Most readers will probably appreciate that a large P value associated with 80% statistical power is poor evidence for lack of an important effect. Fewer understand that unless a small P value is extremely small, it provides poor evidence for the presence of an important effect. Most scientific studies have much less than 80% power, often around 50% in psychological research²⁶ and averaging 21% in neuroscience¹⁰. Reporting and interpreting P values under such circumstances is of little or no benefit. Such limited statistical power might seem surprising, but it makes sense when considering that a medium effect size of 0.5 and sample sizes of 30 for each of two conditions provide statistical power of 49%. Weak statistical power results from small sample sizes—which are strongly encouraged in animal studies for ethical reasons but increase variability in the data sample—or from basing studies on previous works that report inflated effect sizes.

An additional problem with P : exaggerated effect sizes

Simulations of repeated t-tests also illustrate the tendency of small samples to exaggerate effects. This can be shown by adding an additional dimension to the presentation of the data. It is clear how small samples are less likely to be sufficiently representative of the two tested populations to genuinely reflect the small but real difference between them. Those samples that are less representative may, by chance, result in a low P value (Fig. 4). When a test has low power, a low P value will occur only when the sample drawn is relatively extreme. Drawing such a sample is unlikely, and such extreme values give an exaggerated impression of the difference between the original populations (Fig. 5). This phenomenon, known as the 'winner's curse', has been emphasized by others¹⁰. If statistical power is augmented by taking more observations, the estimate of the difference between the populations becomes closer to, and centered on, the theoretical value of the effect size (Fig. 5).

**Figure 5: How sample size alters estimated effect size.**

Alternatives to P

Poor statistical understanding leads to errors in analysis and threatens trust in research. Poorly reproducible studies impede and misdirect the progress of science, may do harm if the findings are applied therapeutically, and may discourage the funding of future research. The P value continues to be held up as the key statistic to report and interpret^27,28, but we should now accept that this needs to change. In most cases, by simply accepting a P value, we ignore the scientific tenet of repeatability. We must accept this inconvenient truth about P values²³ and seek an alternative approach to statistical inference. The natural desire for a single categorical yes-or-no decision should give way to a more mature process in which evidence is graded using a variety of measures. We may also need to reflect on the vast body of material that has already been published using standard statistical criteria. Previous reliance on P values emphasizes the need to reexamine previous results and replicate them if possible^2,4 (http://validation.scienceexchange.com/#/reproducibilityinitiative).

# [Task to complete]
For each statement, answer yes or no according to whether the passage on P values agrees with it, and quote the deciding words from the passage: (a) Statistical power in neuroscience studies averages 21%. (b) Small sample sizes are discouraged in animal studies for ethical reasons. (c) Taking more observations brings the estimated difference between populations closer to the theoretical value of the effect size.

[Extracted records]

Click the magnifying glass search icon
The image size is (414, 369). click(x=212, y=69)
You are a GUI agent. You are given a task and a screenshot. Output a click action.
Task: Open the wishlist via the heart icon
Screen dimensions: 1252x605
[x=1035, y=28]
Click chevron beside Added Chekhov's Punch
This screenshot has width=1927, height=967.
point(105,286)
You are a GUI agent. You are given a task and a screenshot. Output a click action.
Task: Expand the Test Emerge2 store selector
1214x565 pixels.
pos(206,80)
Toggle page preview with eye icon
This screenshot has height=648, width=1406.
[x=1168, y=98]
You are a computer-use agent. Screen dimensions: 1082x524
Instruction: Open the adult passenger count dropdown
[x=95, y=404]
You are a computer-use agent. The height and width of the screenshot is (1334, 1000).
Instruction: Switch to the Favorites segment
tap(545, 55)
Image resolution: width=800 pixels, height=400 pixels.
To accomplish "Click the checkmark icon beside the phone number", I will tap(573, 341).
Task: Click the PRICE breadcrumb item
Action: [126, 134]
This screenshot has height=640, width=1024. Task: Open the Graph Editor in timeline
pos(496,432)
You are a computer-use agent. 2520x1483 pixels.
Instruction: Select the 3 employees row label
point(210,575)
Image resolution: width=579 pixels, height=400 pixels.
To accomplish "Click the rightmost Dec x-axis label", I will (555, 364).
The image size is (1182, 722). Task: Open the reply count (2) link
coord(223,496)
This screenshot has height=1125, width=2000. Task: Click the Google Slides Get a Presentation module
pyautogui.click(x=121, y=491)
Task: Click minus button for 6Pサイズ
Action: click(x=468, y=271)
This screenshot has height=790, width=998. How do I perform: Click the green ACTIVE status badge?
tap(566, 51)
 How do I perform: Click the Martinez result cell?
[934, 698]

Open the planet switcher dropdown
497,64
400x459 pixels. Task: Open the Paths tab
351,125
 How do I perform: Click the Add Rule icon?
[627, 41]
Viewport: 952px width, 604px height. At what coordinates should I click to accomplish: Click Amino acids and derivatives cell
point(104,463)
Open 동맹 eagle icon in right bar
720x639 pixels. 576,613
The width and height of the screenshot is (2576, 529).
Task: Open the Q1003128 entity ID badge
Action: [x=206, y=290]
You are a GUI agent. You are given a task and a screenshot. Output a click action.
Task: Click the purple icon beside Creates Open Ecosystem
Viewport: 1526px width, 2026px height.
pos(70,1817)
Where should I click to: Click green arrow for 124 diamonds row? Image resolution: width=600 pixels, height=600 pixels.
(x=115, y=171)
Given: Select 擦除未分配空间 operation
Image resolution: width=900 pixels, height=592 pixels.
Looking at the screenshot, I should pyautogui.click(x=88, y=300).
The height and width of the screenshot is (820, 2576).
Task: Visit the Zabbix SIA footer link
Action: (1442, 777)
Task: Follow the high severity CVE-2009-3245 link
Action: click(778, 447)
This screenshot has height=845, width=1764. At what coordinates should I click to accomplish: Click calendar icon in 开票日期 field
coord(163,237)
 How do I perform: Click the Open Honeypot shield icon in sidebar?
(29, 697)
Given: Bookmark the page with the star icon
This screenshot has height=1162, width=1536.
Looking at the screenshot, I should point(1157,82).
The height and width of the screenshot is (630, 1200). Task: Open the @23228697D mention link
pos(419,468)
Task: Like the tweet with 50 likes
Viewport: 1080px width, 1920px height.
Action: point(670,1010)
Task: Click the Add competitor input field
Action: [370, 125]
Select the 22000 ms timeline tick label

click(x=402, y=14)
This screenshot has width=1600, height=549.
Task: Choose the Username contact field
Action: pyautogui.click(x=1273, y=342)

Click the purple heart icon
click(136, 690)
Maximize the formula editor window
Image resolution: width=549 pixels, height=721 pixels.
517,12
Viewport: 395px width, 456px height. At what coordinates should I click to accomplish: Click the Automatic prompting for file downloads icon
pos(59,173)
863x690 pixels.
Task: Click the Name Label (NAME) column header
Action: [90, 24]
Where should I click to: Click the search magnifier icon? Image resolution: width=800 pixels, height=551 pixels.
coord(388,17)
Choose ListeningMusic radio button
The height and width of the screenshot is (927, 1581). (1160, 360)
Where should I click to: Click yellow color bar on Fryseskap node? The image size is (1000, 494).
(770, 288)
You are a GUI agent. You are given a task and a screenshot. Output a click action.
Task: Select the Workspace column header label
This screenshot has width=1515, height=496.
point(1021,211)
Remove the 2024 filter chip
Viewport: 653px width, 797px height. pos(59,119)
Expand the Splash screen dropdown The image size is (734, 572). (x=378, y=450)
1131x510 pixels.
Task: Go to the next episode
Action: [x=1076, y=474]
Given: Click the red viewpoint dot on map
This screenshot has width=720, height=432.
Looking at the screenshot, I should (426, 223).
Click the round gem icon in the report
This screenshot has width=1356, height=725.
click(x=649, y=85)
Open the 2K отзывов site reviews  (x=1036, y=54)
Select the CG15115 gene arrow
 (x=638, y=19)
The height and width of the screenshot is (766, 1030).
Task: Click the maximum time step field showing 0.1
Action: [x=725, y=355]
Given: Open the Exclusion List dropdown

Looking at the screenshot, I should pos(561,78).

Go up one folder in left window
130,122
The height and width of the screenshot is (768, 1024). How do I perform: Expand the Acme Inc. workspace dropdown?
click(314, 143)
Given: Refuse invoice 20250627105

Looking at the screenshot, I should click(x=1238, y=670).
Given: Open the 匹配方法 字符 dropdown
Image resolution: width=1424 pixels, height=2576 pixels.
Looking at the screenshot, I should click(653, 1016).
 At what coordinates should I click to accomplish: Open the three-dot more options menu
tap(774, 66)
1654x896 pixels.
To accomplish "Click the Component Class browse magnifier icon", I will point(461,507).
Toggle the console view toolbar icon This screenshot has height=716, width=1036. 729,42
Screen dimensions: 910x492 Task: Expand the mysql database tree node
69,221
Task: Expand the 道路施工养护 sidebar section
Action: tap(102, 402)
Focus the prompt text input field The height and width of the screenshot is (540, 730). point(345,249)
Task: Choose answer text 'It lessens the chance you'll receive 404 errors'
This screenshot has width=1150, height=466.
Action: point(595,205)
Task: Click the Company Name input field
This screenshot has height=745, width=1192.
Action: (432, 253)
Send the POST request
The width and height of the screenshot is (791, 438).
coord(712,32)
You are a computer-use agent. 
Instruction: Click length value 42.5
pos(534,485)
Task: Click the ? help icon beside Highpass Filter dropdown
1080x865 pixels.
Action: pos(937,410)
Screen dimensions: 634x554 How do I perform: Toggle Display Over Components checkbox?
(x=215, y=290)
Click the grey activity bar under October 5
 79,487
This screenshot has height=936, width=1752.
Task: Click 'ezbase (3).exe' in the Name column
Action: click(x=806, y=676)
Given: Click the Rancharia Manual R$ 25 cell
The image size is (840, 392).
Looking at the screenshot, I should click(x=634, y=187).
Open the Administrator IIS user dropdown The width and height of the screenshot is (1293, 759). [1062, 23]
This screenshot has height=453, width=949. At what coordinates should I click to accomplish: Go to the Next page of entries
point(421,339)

# [Reply to the task]
(a) Yes: "averaging 21% in neuroscience"
(b) No: "which are strongly encouraged in animal studies for ethical reasons"
(c) Yes: "the estimate of the difference between the populations becomes closer to, and centered on, the theoretical value of the effect size"